The communication bus 18 interconnects various other components of the computing device 12, including the processor 14 and the computer-readable storage medium 16.

The computing device 12 may also include one or more input/output interfaces 22 that provide an interface for one or more input/output devices 24, and one or more network communication interfaces 26. The input/output interface 22 and the network communication interface 26 are connected to the communication bus 18. The input/output device 24 may be connected to other components of the computing device 12 via the input/output interface 22. The exemplary input/output device 24 may include a pointing device (a mouse, a trackpad, or the like), a keyboard, a touch input device (a touch pad, a touch screen, or the like), a voice or sound input device, input devices such as various types of sensor devices and/or imaging devices, and/or output devices such as a display device, a printer, an interlocutor, and/or a network card. The exemplary input/output device 24 may be included inside the computing device 12 as one of components constituting the computing device 12, or may be connected to the computing device 12 as a separate device distinct from the computing device 12.

Although the representative embodiments of the present invention have been described in detail as above, those skilled in the art will understand that various modifications may be made thereto without departing from the scope of the present invention.

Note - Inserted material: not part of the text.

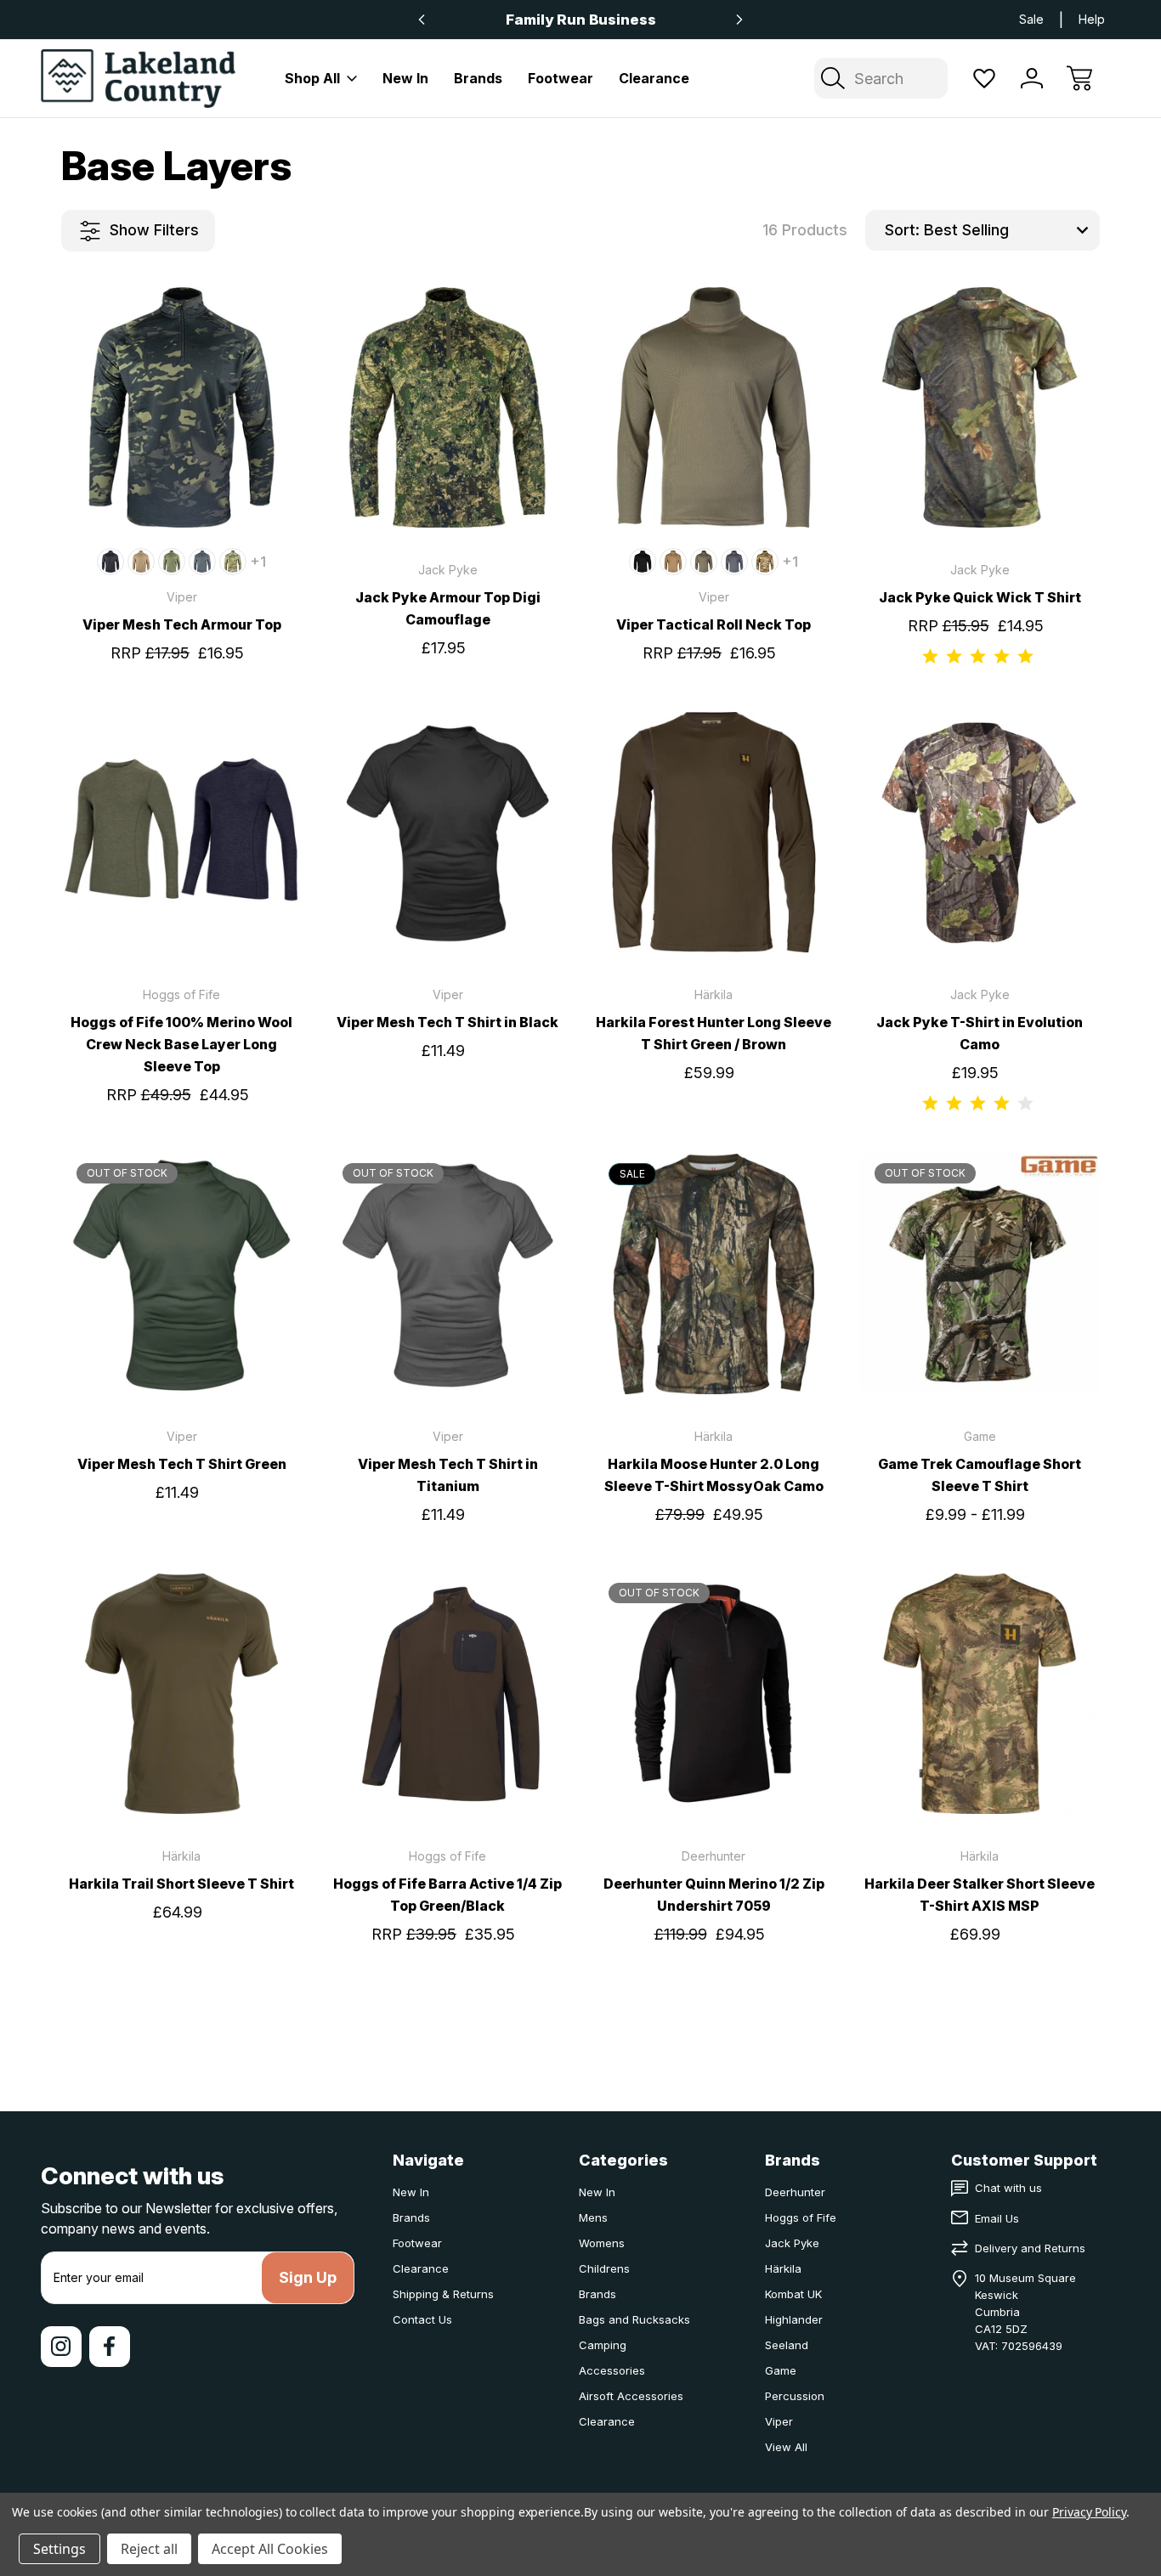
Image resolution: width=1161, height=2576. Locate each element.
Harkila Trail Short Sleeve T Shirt (181, 1883)
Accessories (612, 2370)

Therefore, the scope of rights of the present invention should not be limited to the described embodiments, but should be defined not only by the claims set forth below but also by equivalents of the claims.

Claims

1. An apparatus for generating video descriptions, the apparatus including one or more processors and a memory storing one or more programs executed by the one or more processors, the apparatus comprising:

a feature generating module configured to extract a plurality of preset features from a video and generate a synthetic feature based on the plurality of extracted features; and

a description generating module configured to receive the synthetic feature and output a description text for the video,

wherein the feature generating module includes:

a first feature extractor configured to receive the video and extract spectral features from the video;

a second feature extractor configured to receive the video and extract spatial features from the video;

a third feature extractor configured to receive the video and extract optical flow features from the video;

a fourth feature extractor configured to receive one or more sentences describing the video and extract text features from the sentences; and

a synthesizer configured to generate the synthetic feature based on the spectral features, the spatial features, the optical flow features, and the text features,

wherein the first feature extractor includes a plurality of sequentially connected Fourier transform neural networks so that an output of a Fourier transform neural network is used as an input of a next Fourier transform neural network, and

the Fourier transform neural network includes:

a Fourier convolution layer that sequentially performs a Fourier transform and an inverse Fourier transform on frames of the video to extract a first sub-feature;

a standard convolution layer that performs a convolution on the frames of the video to extract a second sub-feature; and

a connection layer that connects the first sub-feature and the second sub-feature to generate the spectral features.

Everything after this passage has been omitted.